Jack Kerouac, el adalid máximo, aunque renuente, de la Generación ‘beat’, cumple cien años. Nació el 12 de marzo de 1922 en Lowell, Massachussetts, Estados Unidos, y su influencia se extendió hacia todo el mundo. Hoy sus libros se editan y se leen con fervor en lugares inusitados como Irán, y el centenario se celebra tanto en su ciudad natal, con lecturas, muestras y conferencias, como en Inglaterra, con un especial énfasis en la música. Pero ¿qué tiene de especial este escritor que murió alcohólico a los cuarenta y siete años, cuando todavía gran parte de las personas se encuentran en la flor de la vida?
Norman Mailer, a quien la crítica ha asociado con Kerouac y el resto de los beats, escribió que la prosa estadunidense (y gracias a las traducciones –o a pesar de ellas– mundial) no se recuperaría jamás de lo que Kerouac hizo con ella, aunque no sabemos con certeza si esto es algo positivo. Lo llamó “amante apasionado del lenguaje”, “virtuoso nato”, que “disfruta desafiando las leyes y los convencionalismos de la expresión literaria”. Tal vez lo recordemos mejor por el fino oído que empleó para componer los diálogos de sus personajes.

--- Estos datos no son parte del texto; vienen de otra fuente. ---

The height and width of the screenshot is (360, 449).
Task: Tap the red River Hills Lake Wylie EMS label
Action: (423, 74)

Para Jack no han sido todas loas y rosas en su camino. En 1958, Norman Podhoretz, en “The Know-Nothing Bohemians” (“Los bohemios ignaros”), reseña publicada en The Partisan Review, criticó ásperamente la recepción de En el camino, considerando que vendió bien porque a los estadunidenses les encantaban los registros sociológicos en la literatura. Podhoretz nota con desagrado la “exuberancia” en la prosa kerouaquiana, y ataca la bohemia que predomina en la novela, al creerla “hostil hacia la civilización; adora el primitivismo, el instinto, la energía…” que eventualmente derivan en “violencia y criminalidad”. Y el crítico sigue, vitriólico, pegándole a Kerouac por usar una y otra vez los mismos adjetivos y por ser un solipsista.
Jack Kerouac escribió prolíficamente en y sobre México. Jorge García-Robles, en Burroughs y Kerouac: dos forasteros perdidos en México (2007), probablemente la biblia para consultar respecto de la relación Kerouac-México, uno aprende, por ejemplo, que Jack viajó en cinco ocasiones al país, y que pasó momentos de éxtasis entre prostitutas y adictos, pero también fue víctima de lúmpenes aprovechadores, como si tuviera que expiar de esa manera algún tipo de culpa. Y escribió, nunca dejó de escribir, incluso en momentos de zozobra.
En “Campesino mexicano”, de Viajero solitario, nuestro poeta compone una crónica mexicana que empieza y termina con la mención de una iglesia católica. Este dato no es menor, y volveré a esto más adelante.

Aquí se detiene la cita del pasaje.